## PROBLEM DETAILS
Pictures aside, write every record out again word for word.

## LISTED ENTRIES
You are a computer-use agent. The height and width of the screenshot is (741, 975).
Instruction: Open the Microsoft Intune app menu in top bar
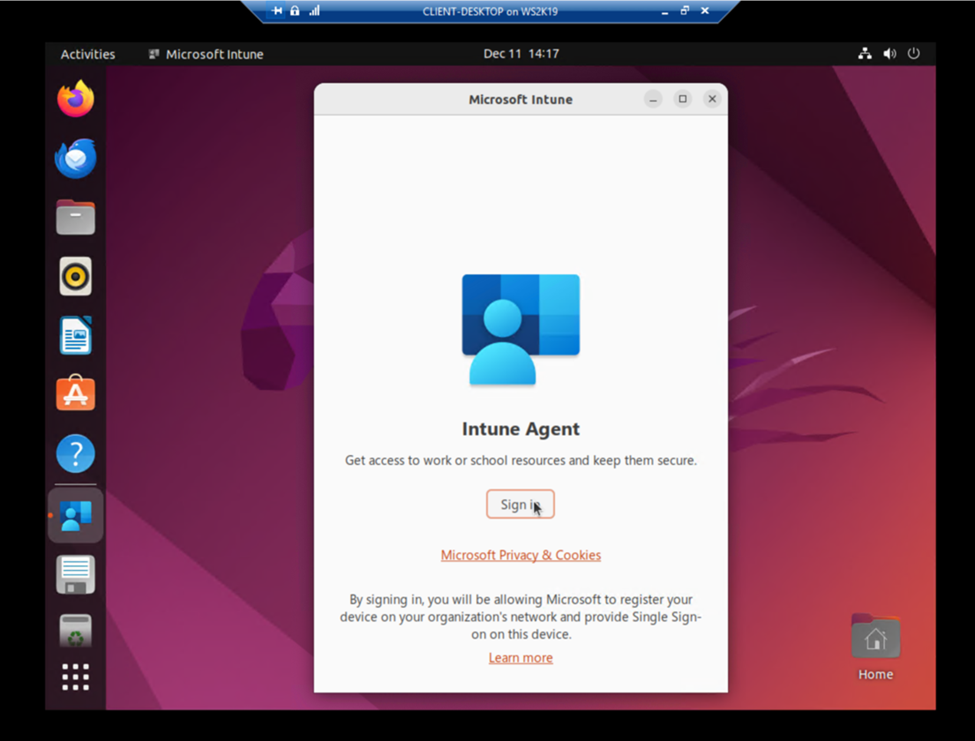click(206, 54)
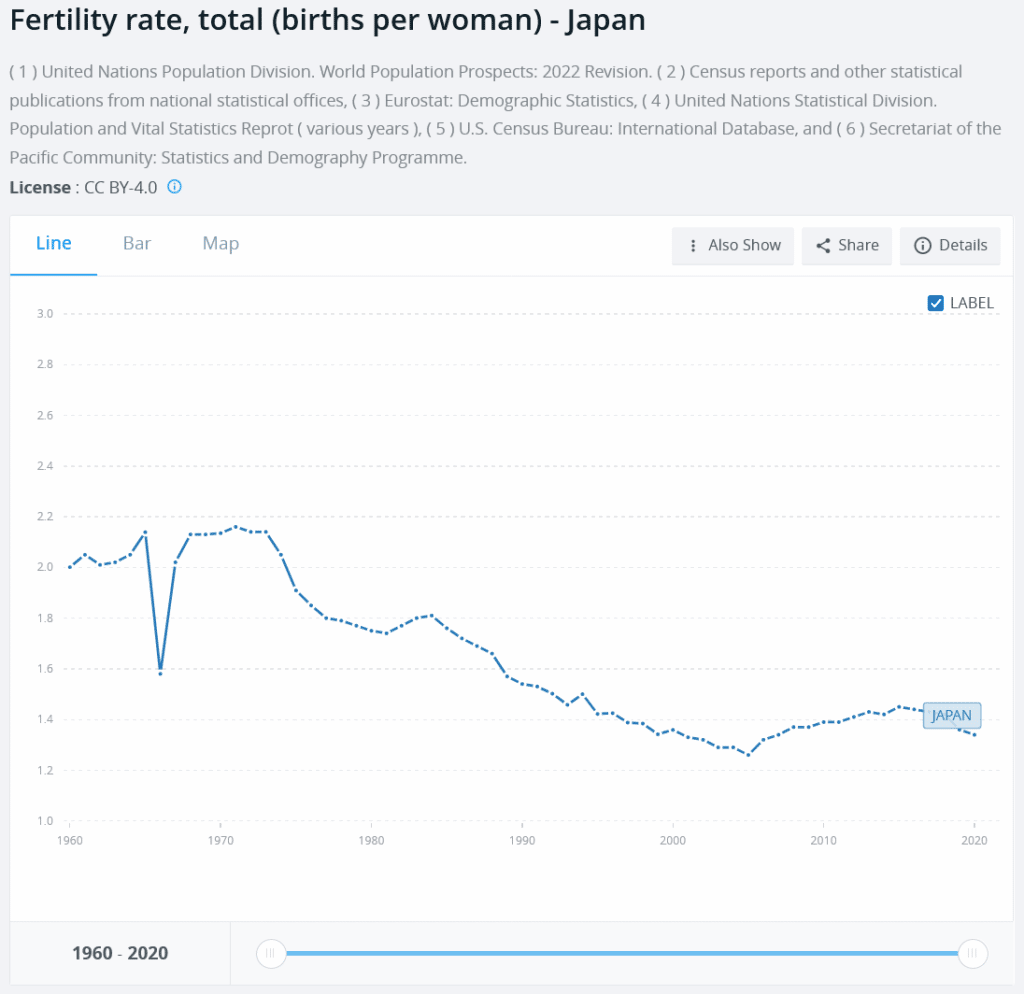Open the Also Show dropdown
This screenshot has height=994, width=1024.
click(733, 246)
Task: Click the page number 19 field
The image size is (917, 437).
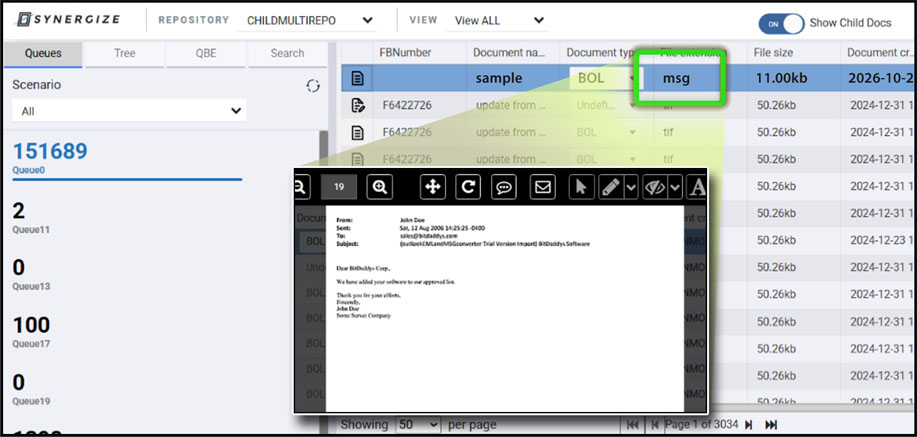Action: click(339, 187)
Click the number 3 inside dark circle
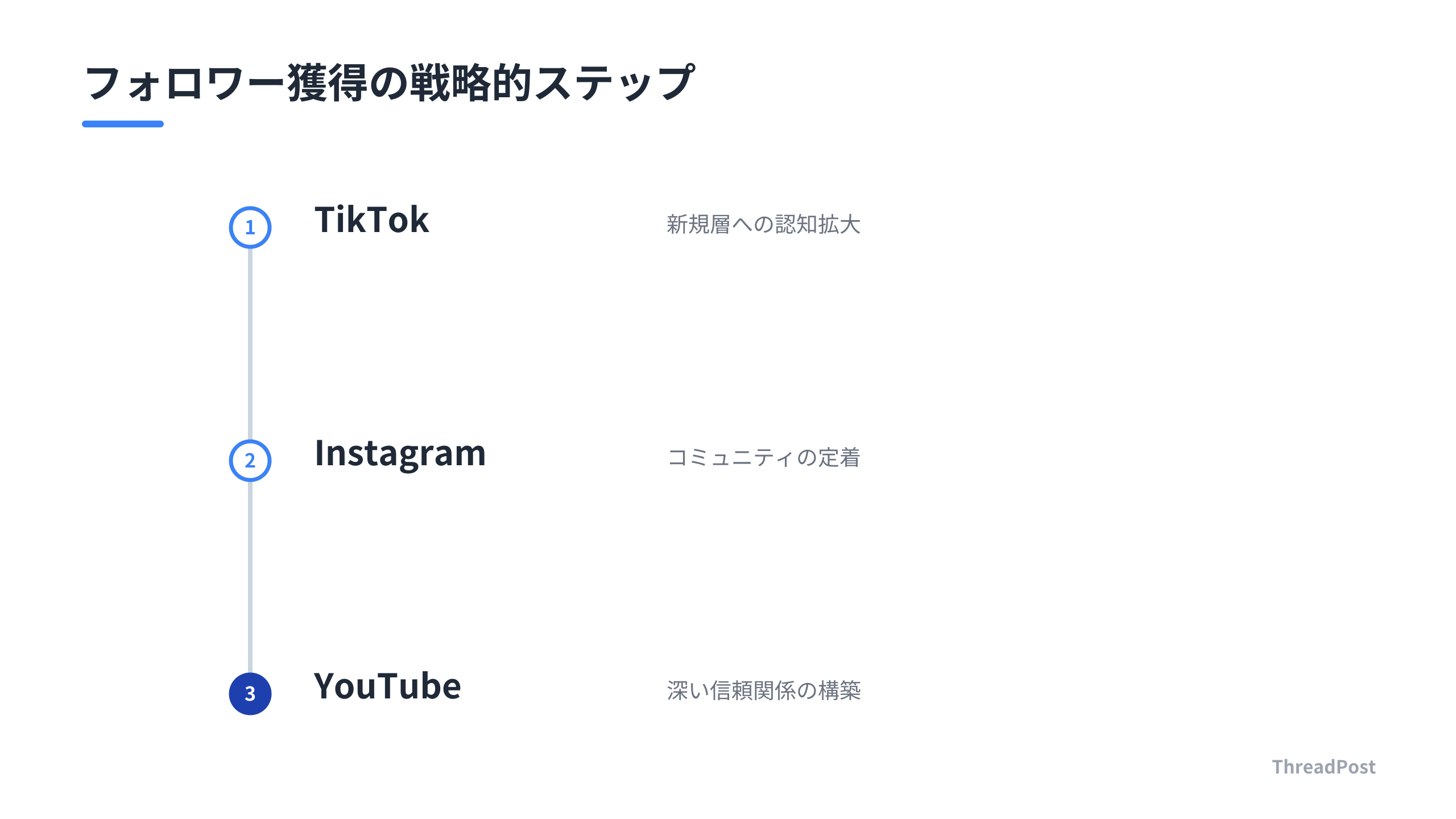 click(x=250, y=694)
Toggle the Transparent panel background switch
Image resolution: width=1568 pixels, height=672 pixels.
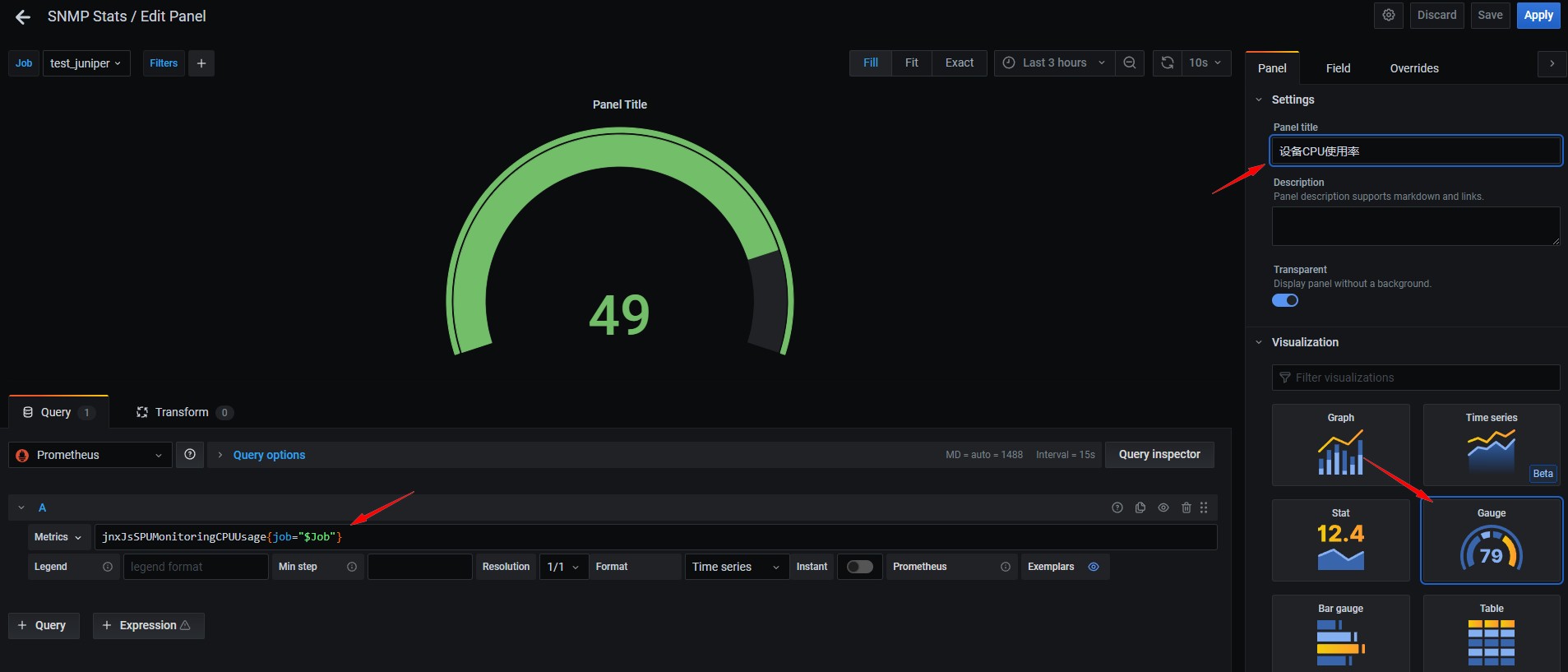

## FINISHED TASK
You are a computer-use agent. The height and width of the screenshot is (741, 975).
Instruction: Open the Microsoft Intune app menu in top bar
click(206, 54)
Open the Also Show dropdown
This screenshot has height=994, width=1024.
click(733, 246)
Task: Click the page number 19 field
The image size is (917, 437).
Action: click(339, 187)
Click the number 3 inside dark circle
 click(x=250, y=694)
Toggle the Transparent panel background switch
Image resolution: width=1568 pixels, height=672 pixels.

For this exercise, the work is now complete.